● **What to work on**:
Write out the entries exactly. None of the pictures should appear in the copy.

● **Material for this exercise**:

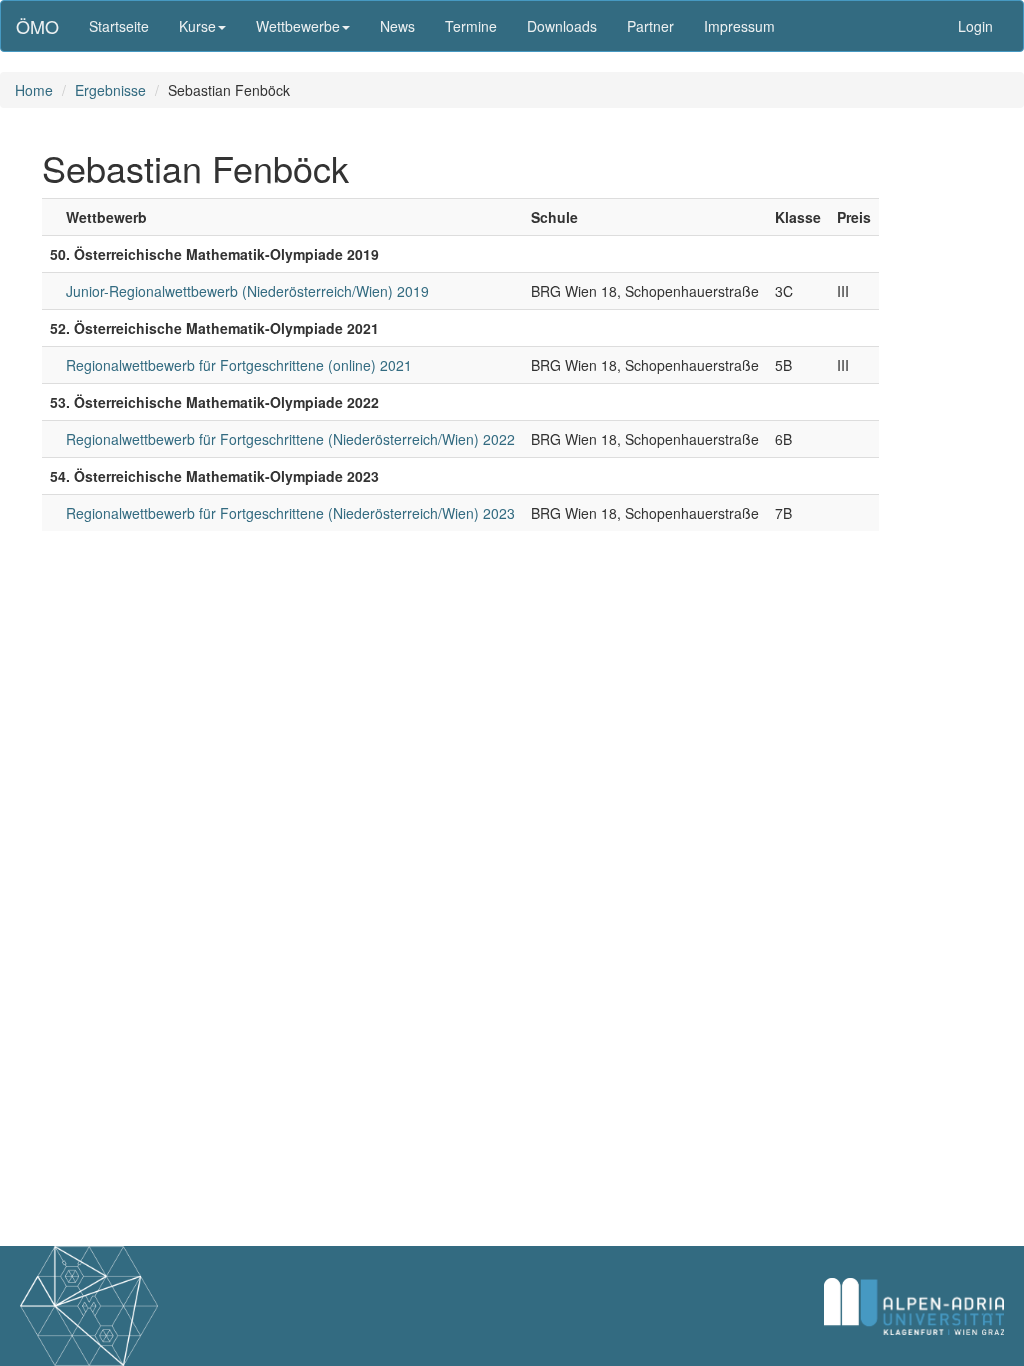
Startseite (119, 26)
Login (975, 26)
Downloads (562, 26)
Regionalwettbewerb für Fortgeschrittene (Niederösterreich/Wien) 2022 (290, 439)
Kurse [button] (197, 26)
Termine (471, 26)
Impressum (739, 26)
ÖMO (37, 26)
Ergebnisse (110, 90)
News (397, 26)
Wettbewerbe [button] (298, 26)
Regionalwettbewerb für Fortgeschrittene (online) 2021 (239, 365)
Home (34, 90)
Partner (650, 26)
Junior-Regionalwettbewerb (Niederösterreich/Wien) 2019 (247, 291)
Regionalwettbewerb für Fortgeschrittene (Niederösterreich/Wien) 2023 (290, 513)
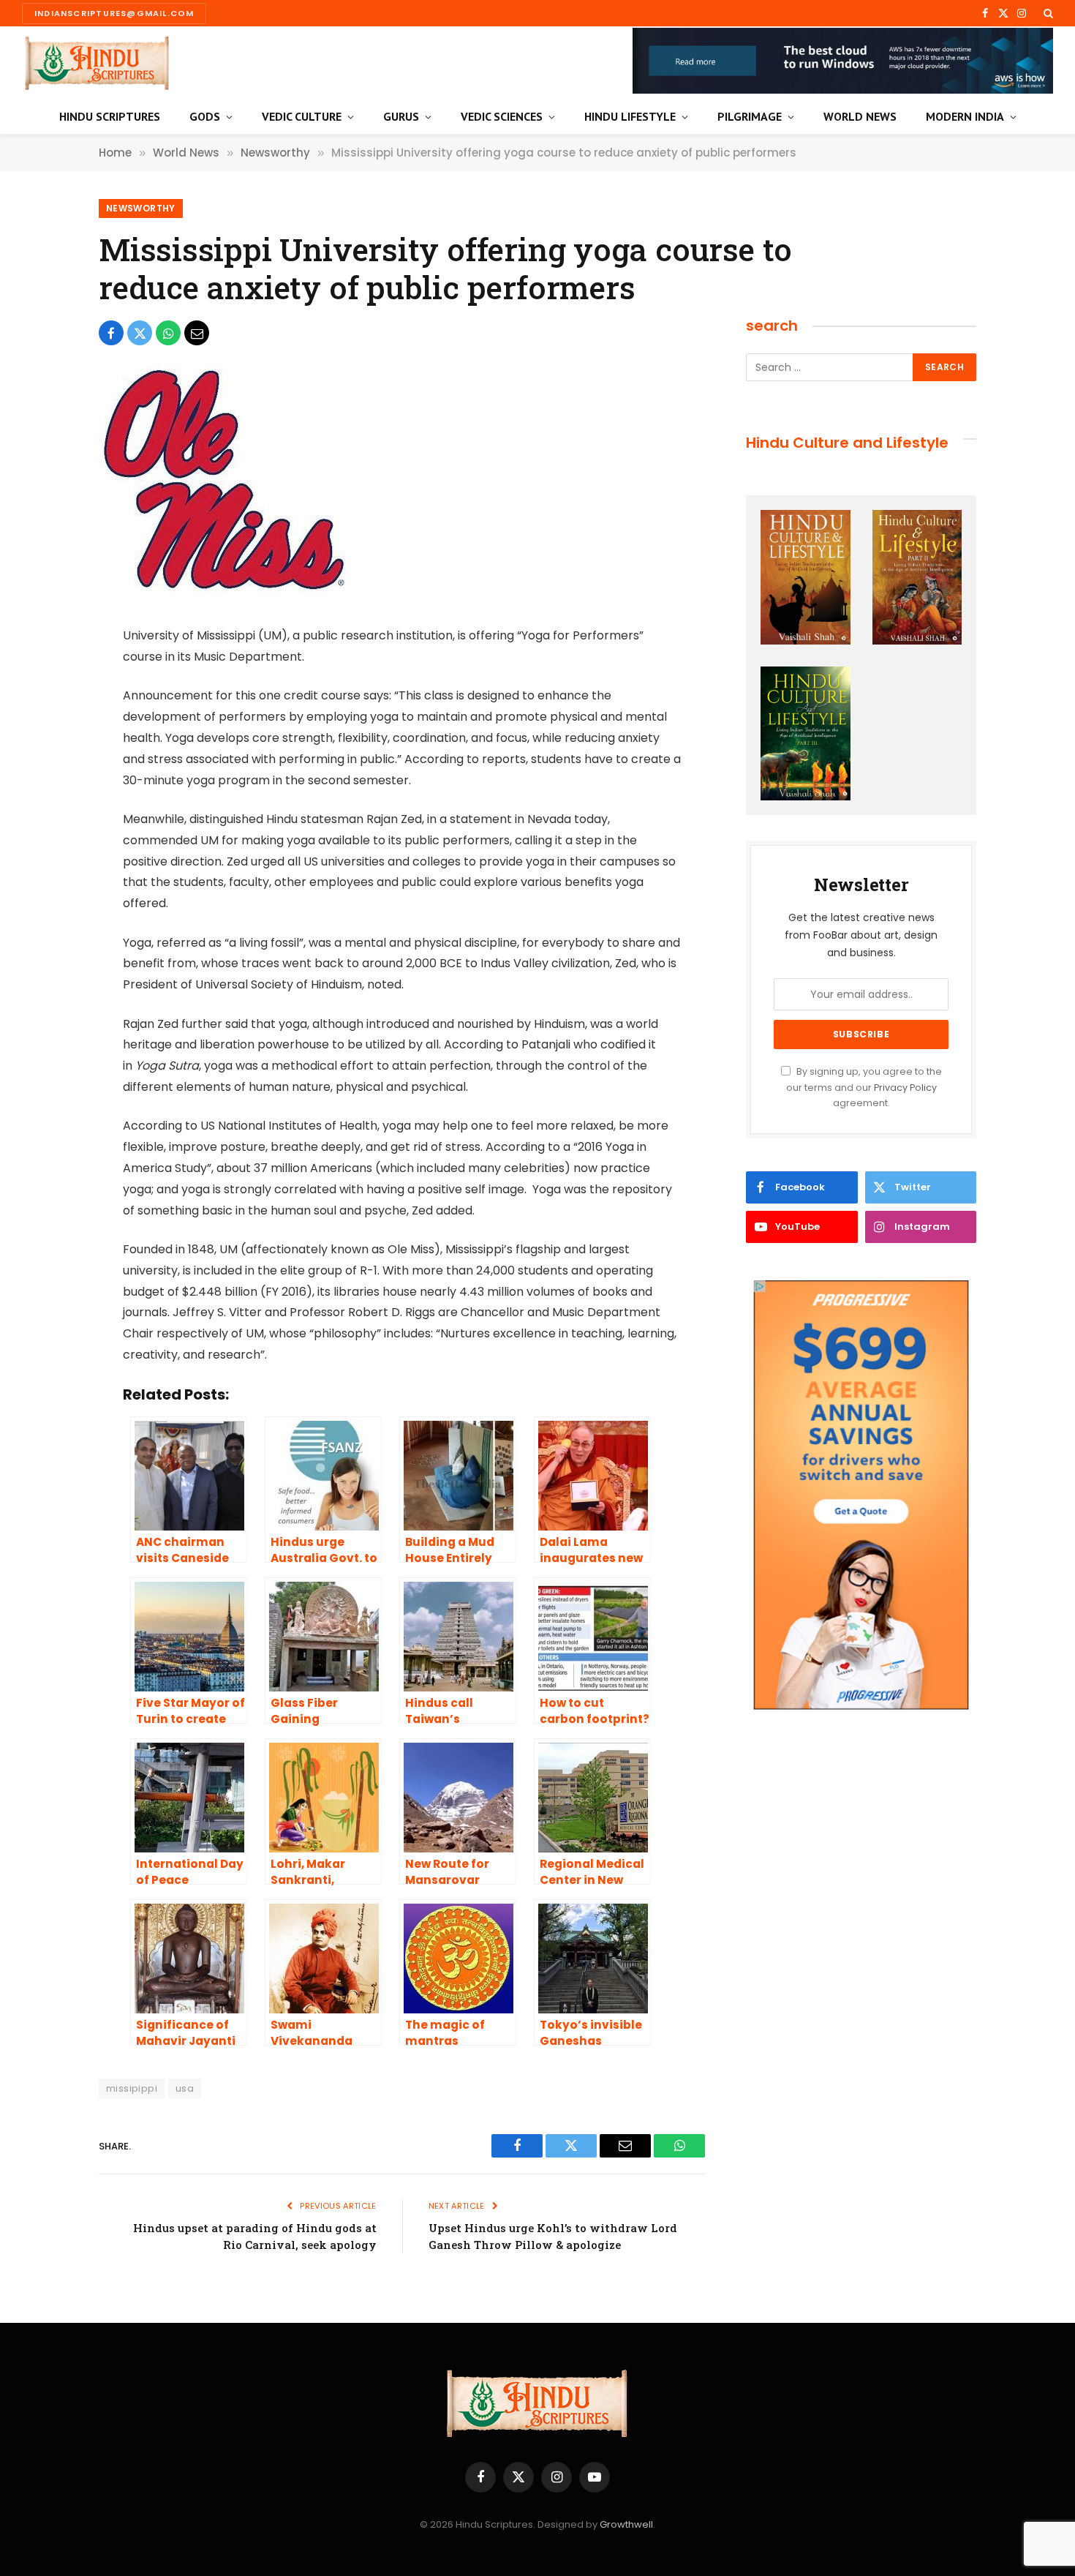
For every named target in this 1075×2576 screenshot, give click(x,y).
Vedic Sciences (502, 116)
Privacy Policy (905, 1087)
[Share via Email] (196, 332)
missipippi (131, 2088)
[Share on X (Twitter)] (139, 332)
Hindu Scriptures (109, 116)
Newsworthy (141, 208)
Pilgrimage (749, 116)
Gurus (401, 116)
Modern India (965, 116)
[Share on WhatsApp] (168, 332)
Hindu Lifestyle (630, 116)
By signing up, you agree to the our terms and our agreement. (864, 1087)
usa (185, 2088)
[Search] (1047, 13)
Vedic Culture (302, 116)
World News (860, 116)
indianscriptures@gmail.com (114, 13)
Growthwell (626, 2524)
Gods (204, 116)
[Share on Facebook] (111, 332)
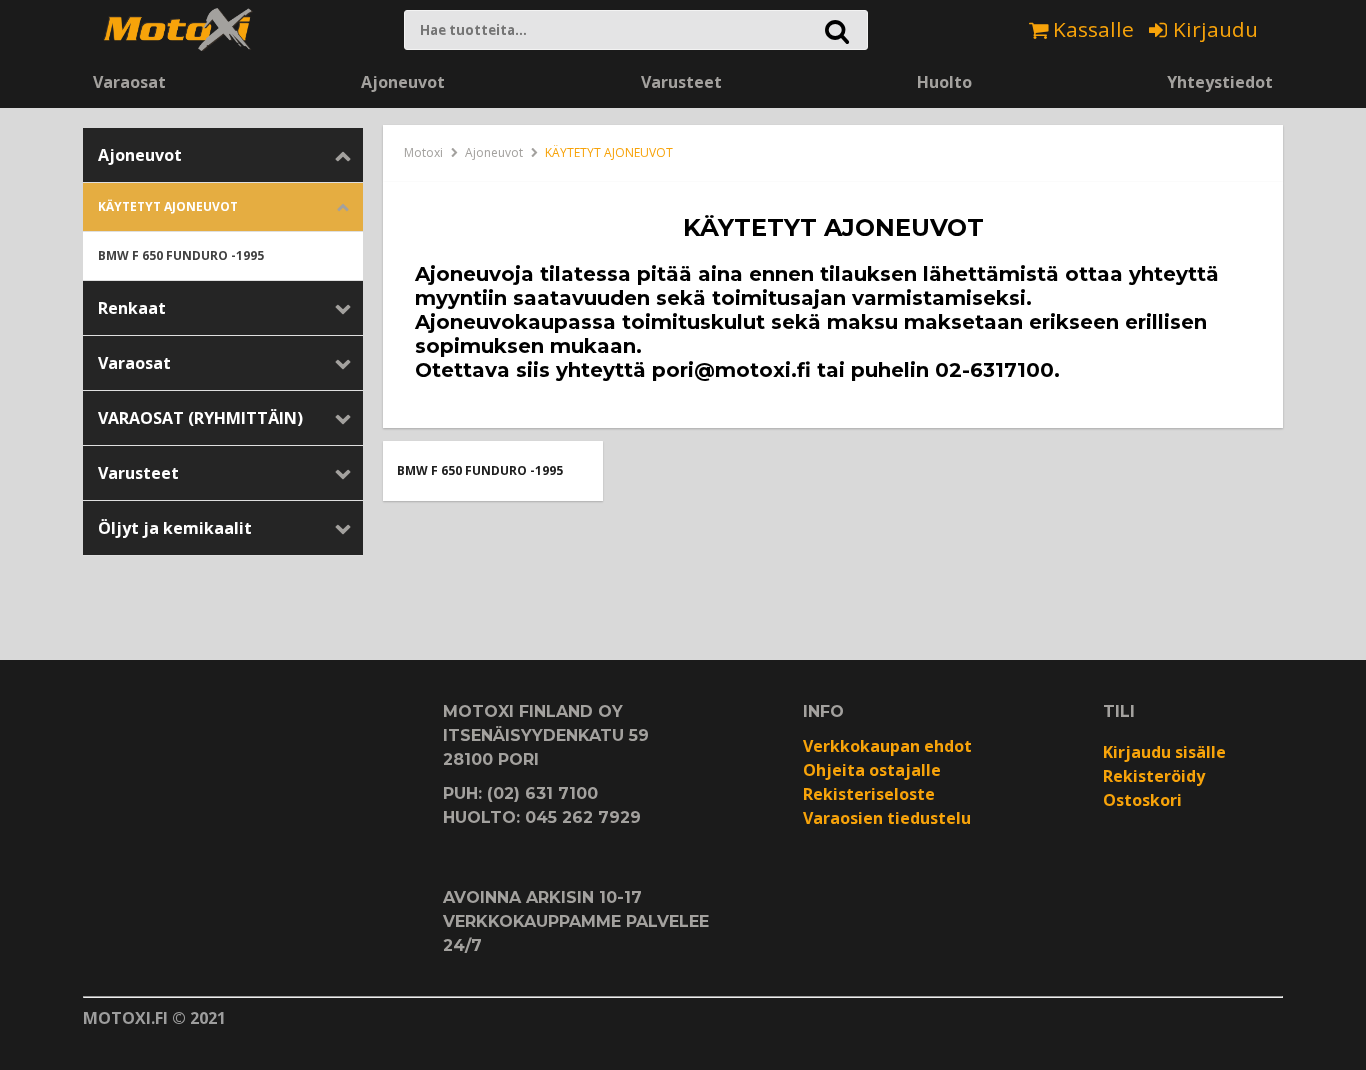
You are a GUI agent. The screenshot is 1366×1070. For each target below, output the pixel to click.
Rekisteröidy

● **Response**:
Startseite (119, 26)
Login (975, 26)
Downloads (562, 26)
Regionalwettbewerb für Fortgeschrittene (Niederösterreich/Wien) 2022 (290, 439)
Kurse [button] (197, 26)
Termine (471, 26)
Impressum (739, 26)
ÖMO (37, 26)
Ergebnisse (110, 90)
News (397, 26)
Wettbewerbe [button] (298, 26)
Regionalwettbewerb für Fortgeschrittene (online) 2021 (239, 365)
Home (34, 90)
Partner (650, 26)
Junior-Regionalwettbewerb (Niederösterreich/Wien) 2019 (247, 291)
Regionalwettbewerb für Fortgeschrittene (Niederösterreich/Wien) 2023 (290, 513)
For every named target in this 1075×2576 screenshot, give click(x,y).
Vedic Sciences (502, 116)
Privacy Policy (905, 1087)
[Share via Email] (196, 332)
missipippi (131, 2088)
[Share on X (Twitter)] (139, 332)
Hindu Scriptures (109, 116)
Newsworthy (141, 208)
Pilgrimage (749, 116)
Gurus (401, 116)
Modern India (965, 116)
[Share on WhatsApp] (168, 332)
Hindu Lifestyle (630, 116)
By signing up, you agree to the our terms and our agreement. (864, 1087)
usa (185, 2088)
[Search] (1047, 13)
Vedic Culture (302, 116)
World News (860, 116)
indianscriptures@gmail.com (114, 13)
Growthwell (626, 2524)
Gods (204, 116)
[Share on Facebook] (111, 332)
You are a GUI agent. The screenshot is 1366×1070. For each target below, output the pixel to click.
Rekisteröidy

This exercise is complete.